Страница 84 из 96
Вскоре его поместили в дом умалишенных, где он несколько лет спустя умер, никого не узнавая и никогда не вспоминая о театре.
Козельский был небольшого роста с некрасивым и мало выразительным лицом. Вся сила его очарования была в голосе. Слезы, звучавшие в голосе Козельского, были так правдивы и так трогали самую разнородную публику, что целое поколение актеров подражало ему в очень многих деталях.
Козельский был замечательный Белугин. В четвертом акте (сцена с Еленой) он, сидя, а не стоя, как все Белугины, съежившись комочком, произносил так просто одну только фразу, проглотив подступавшие к горлу слезы:
— А зачем вы меня к этому делу припутали и над сердцем моим надругались?..

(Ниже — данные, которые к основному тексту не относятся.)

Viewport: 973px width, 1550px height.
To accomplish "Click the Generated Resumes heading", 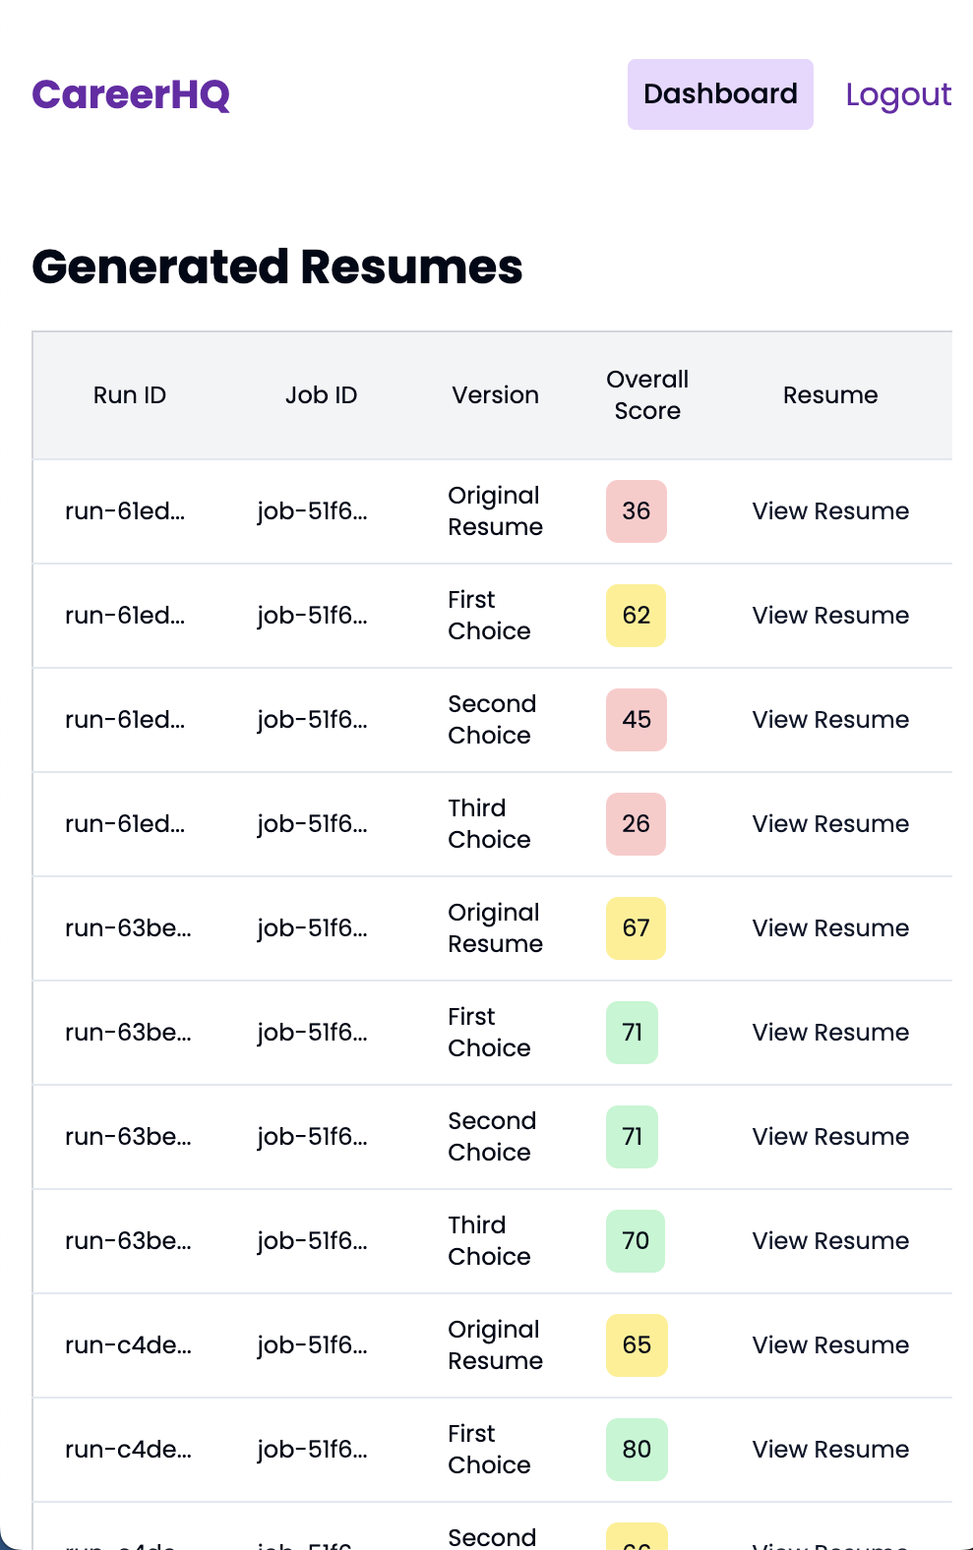I will (277, 267).
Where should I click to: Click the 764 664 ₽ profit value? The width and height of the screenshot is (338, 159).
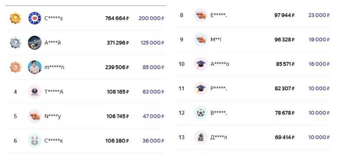click(x=117, y=18)
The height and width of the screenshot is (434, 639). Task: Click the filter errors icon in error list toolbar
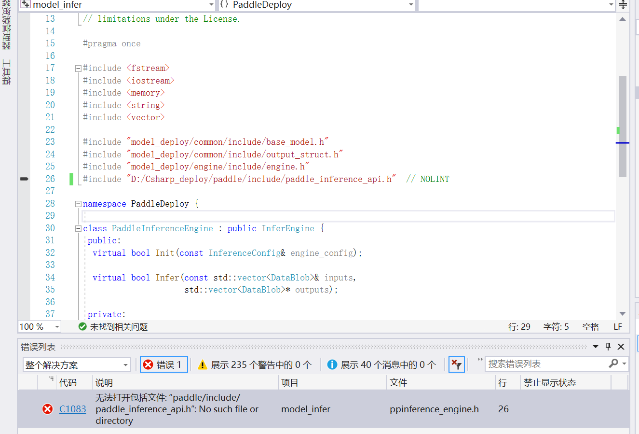point(456,364)
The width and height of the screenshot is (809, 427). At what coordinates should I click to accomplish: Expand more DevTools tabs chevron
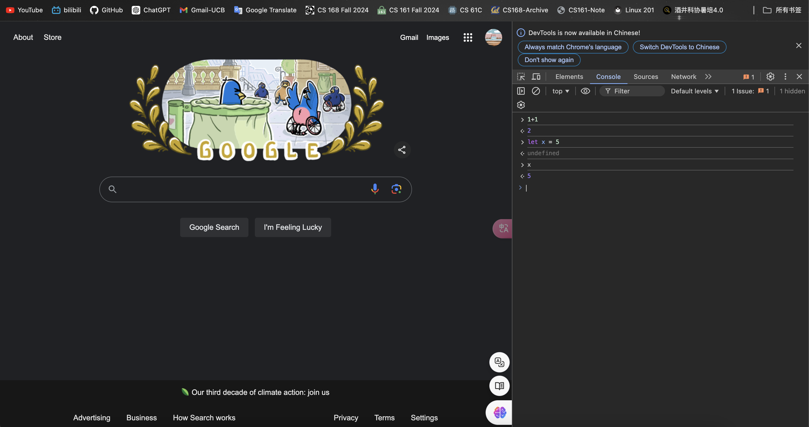(708, 77)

Эта фраза заставляла плакать не только публику, но и актрису, игравшую с ним Елену. Такой он был простой и жалкий.
Блестяще играл он роль бедного чиновника в пьесе «Горе-злосчастье». В ролях же светских Козельский был плох. Прескверно носил фрак. В «Блуждающих огнях» два первых акта были неудачны: не было соответствующих манер и нужной элегантности. Но с третьего акта, когда Холмин уже разбит жизнью, превратился в неудачника, опустившегося и изверившегося в себе человека, Козельский был глубоко трогателен.
Актеры не любили играть с Козельским: он был очень требователен и строг. Иногда даже груб. Но — только с теми, кто не любил искусства, был равнодушен к театру, не учил ролей, не трудился запомнить его мизансцены. О, к таким он был беспощаден! […]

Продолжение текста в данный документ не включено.